Given text:
····················
Passage Sets/One Pulls Pivots At The Tip Of The Tongue

© photo Jan Sprij 1995

A voyage along words, poems, video images and the countless associations they evoke. That is what Bill Seaman's installation Passage Sets is all about. Standing on a proscenium, facing three projection screens and using a mouse, the audience makes countless poetic reflections on, among other things, future sex and sensuality.

Seaman says: "The notion that a person in one part of the world can interact in a sensual/sexual manner with another person existing elsewhere, or with phantom identities engendered by the computer, is one area of reflection." To that effect, the artist uses images of a male and female participant and concepts that refer to emotions, sensuality and identity in cyberspace. The system also contains images derived from architectural photographs taken in Japan (Tokyo) and Germany (Karlsruhe) 'contrasting the past and the present and focussing on travel, motion and light', according to Seaman.

The installation also delves into navigation through different virtual spaces. "The viewer is in one space, looking at another space (as menu system), navigating a poetic linguistic space, which in turn triggers related associational video spaces."

The visitors have the most control over two screens where they can call up poems in still images, sounds and video images. Some of the words or short texts, compiled from collages of the Sydney skyline, can be zoomed into and, with a mouse click, give access to a poem. Moving the mouse changes the point of view. When the visitor selects one of the 150 pictures and puts it on the second screen, a voice reading the poem can be heard. The visitor is made to reflect on the text while looking at the video image. Thus, Seaman tries to refer to 'potential hybrid spaces engendered through interaction via computer networks'. Thirdly, apart from images and poems, the installation can produce music.

A third screen is for the 'Autonomous Poem Generator' which produces a new poem every four seconds on the basis of the text on the first screen. According to the artist, all the different spaces together generate "an open work and generates a floating/shifting mind space for the viewer. (...) Passage Sets," says Seaman, "poetically reflects on a potential future realm of sensual communication and exchange."
····················
Given information:

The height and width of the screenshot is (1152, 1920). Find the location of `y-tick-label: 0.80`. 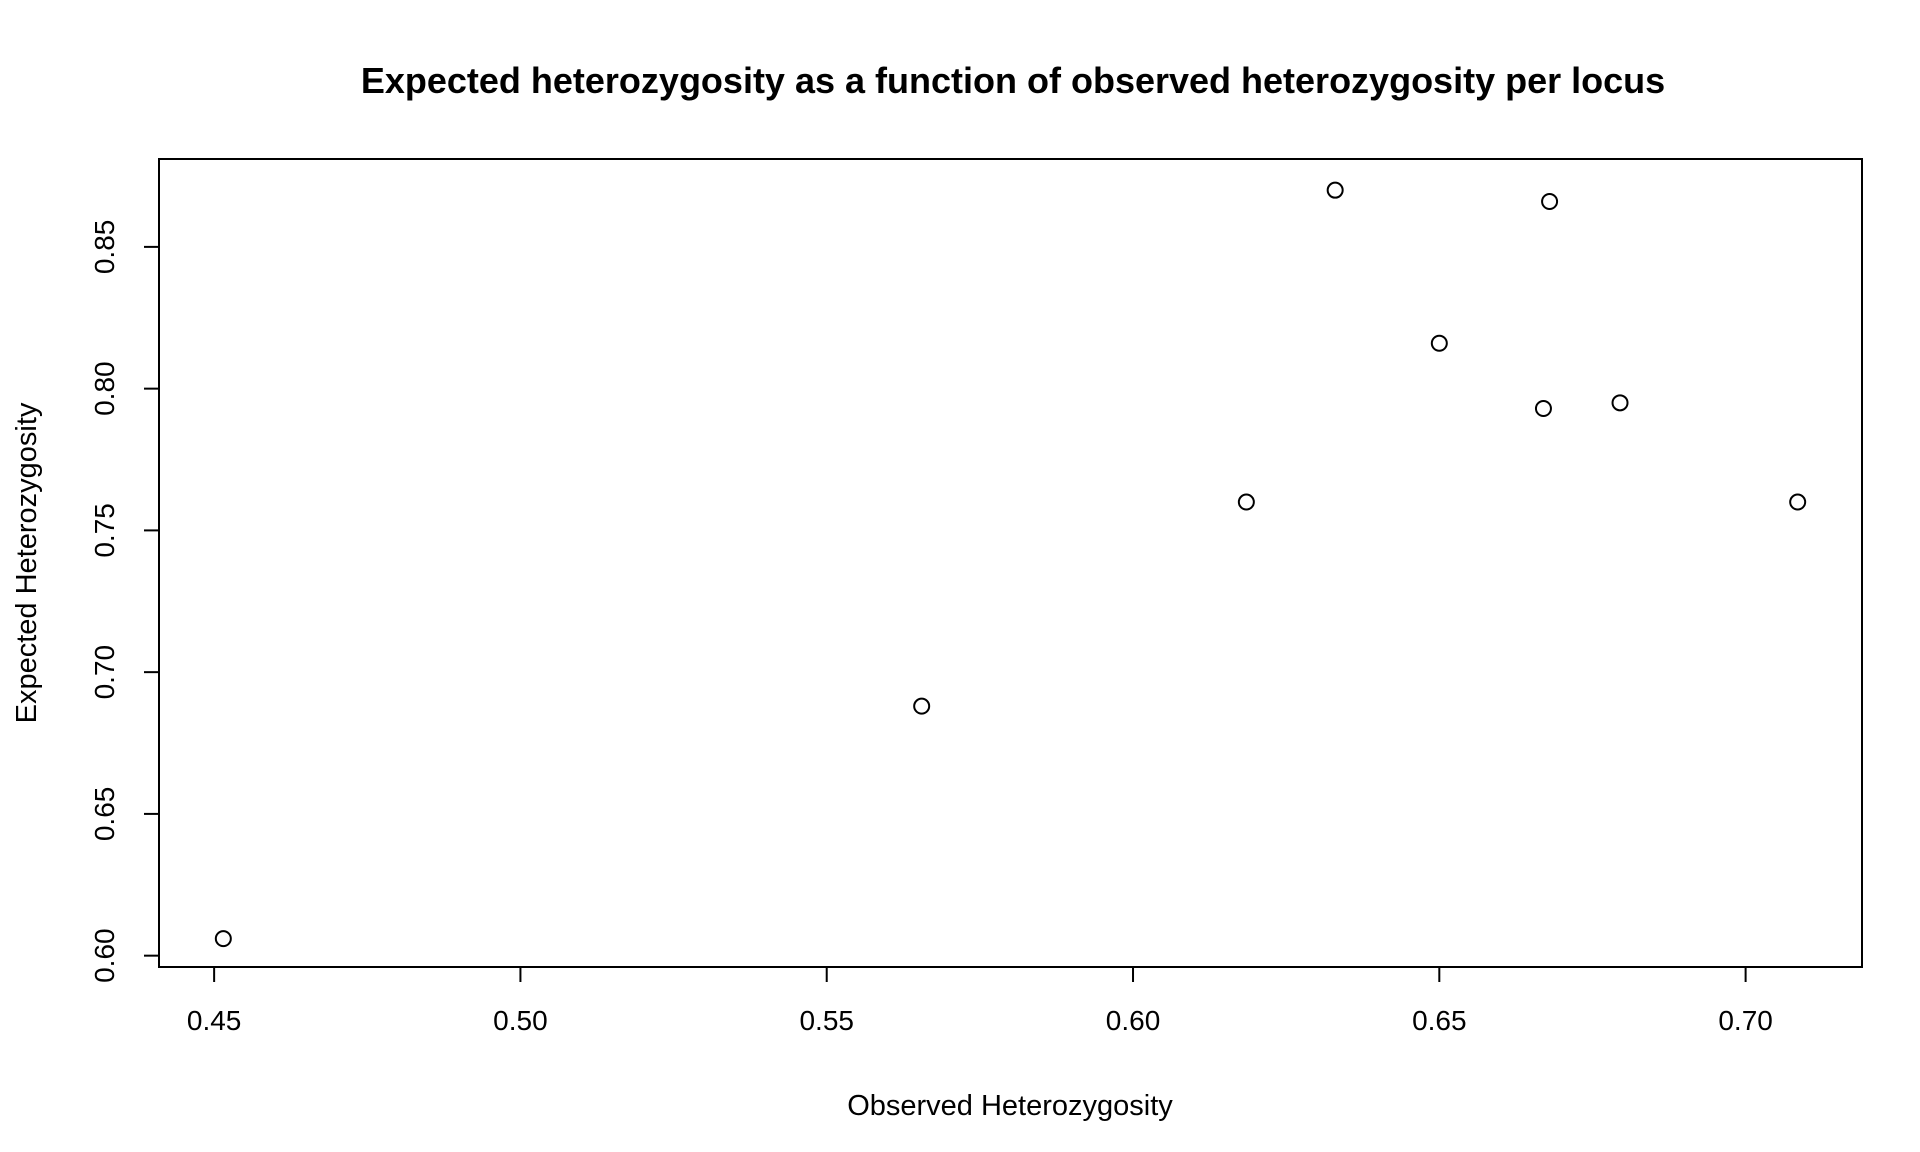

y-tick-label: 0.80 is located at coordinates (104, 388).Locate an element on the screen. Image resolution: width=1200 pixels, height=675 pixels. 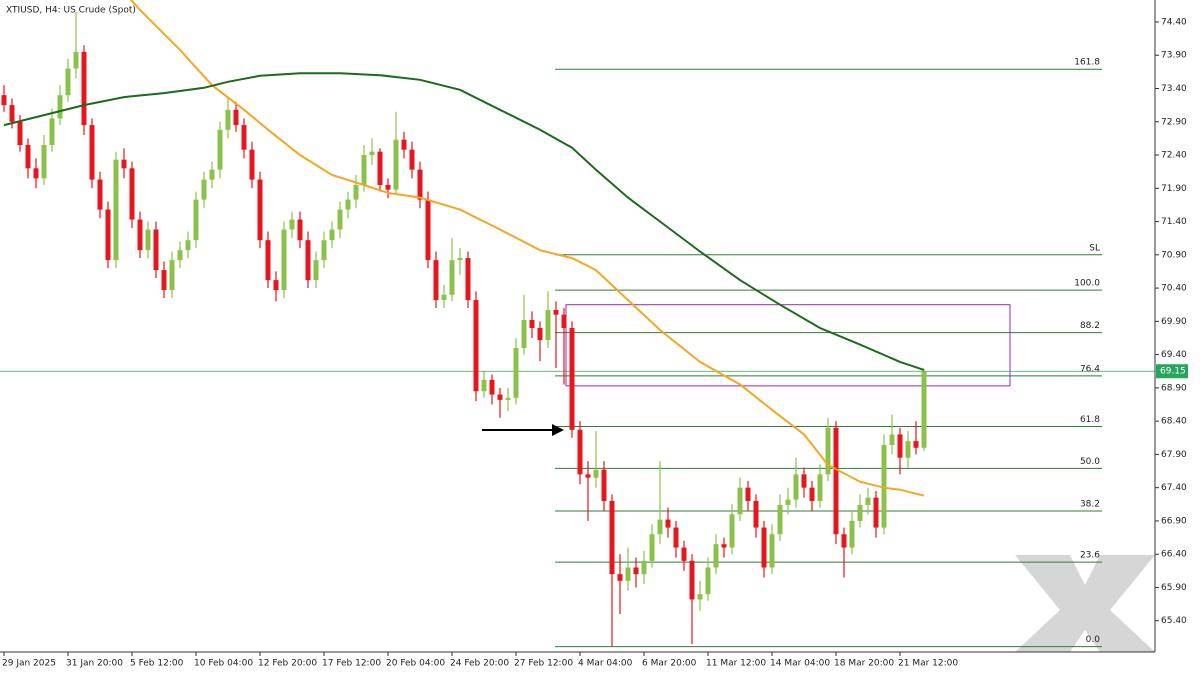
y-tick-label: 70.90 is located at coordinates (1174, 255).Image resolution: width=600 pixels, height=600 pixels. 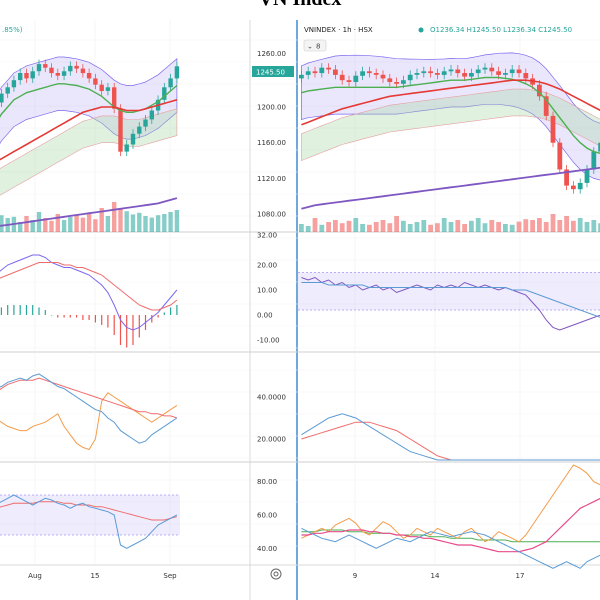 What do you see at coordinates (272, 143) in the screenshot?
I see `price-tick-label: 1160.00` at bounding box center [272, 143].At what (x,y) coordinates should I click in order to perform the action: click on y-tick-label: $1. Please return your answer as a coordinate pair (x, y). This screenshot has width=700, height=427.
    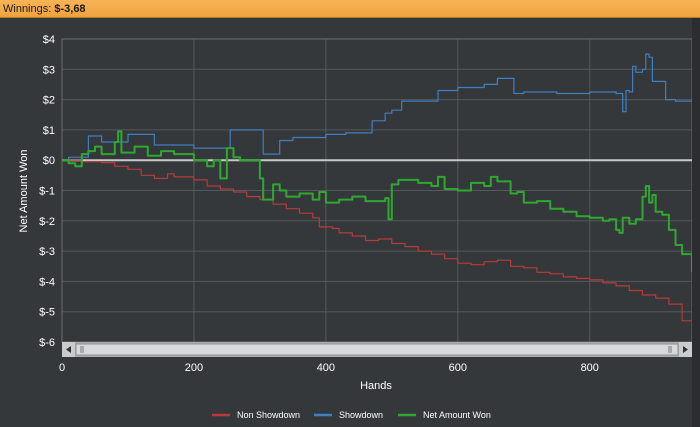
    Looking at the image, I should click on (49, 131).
····················
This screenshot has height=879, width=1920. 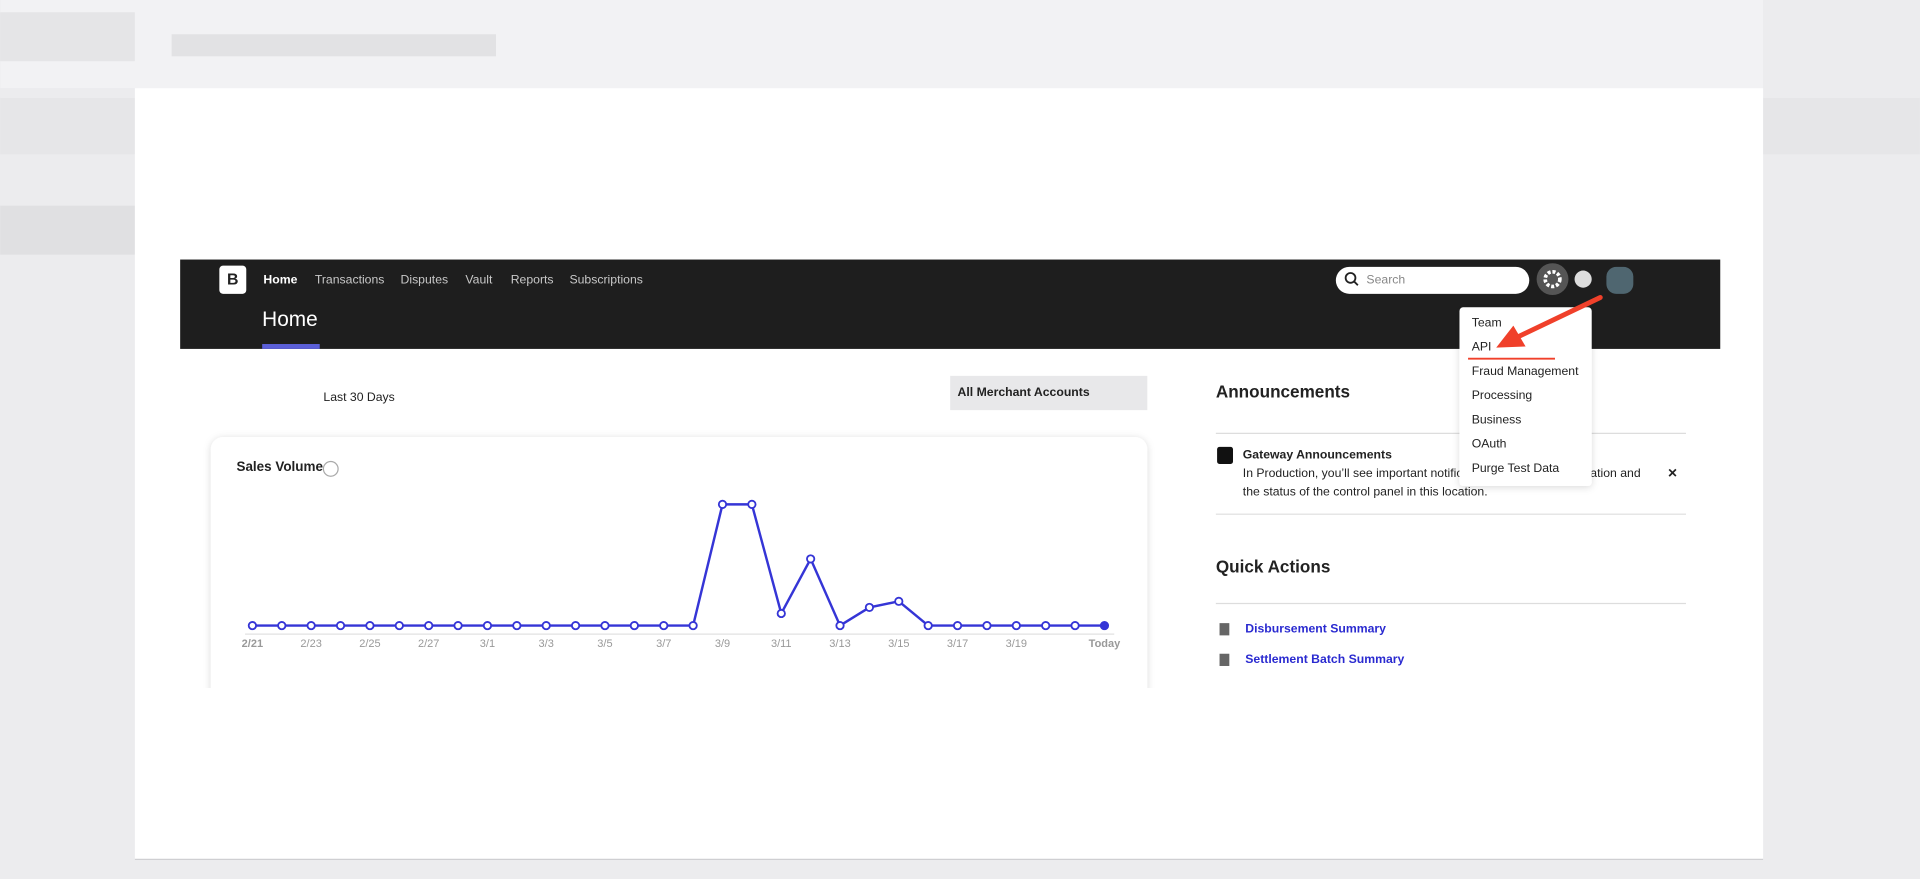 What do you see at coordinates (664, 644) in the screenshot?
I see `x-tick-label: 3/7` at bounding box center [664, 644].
····················
Problem set:
**1.** From the Passage Sets text, copy the part that opens with the words containing "The visitors have" and closes with "can produce music.".
**2.** According to the Passage Sets text, how often does the Autonomous Poem Generator produce a new poem?

Expected responses:
**1.**
The visitors have the most control over two screens where they can call up poems in still images, sounds and video images. Some of the words or short texts, compiled from collages of the Sydney skyline, can be zoomed into and, with a mouse click, give access to a poem. Moving the mouse changes the point of view. When the visitor selects one of the 150 pictures and puts it on the second screen, a voice reading the poem can be heard. The visitor is made to reflect on the text while looking at the video image. Thus, Seaman tries to refer to 'potential hybrid spaces engendered through interaction via computer networks'. Thirdly, apart from images and poems, the installation can produce music.

**2.** Every four seconds.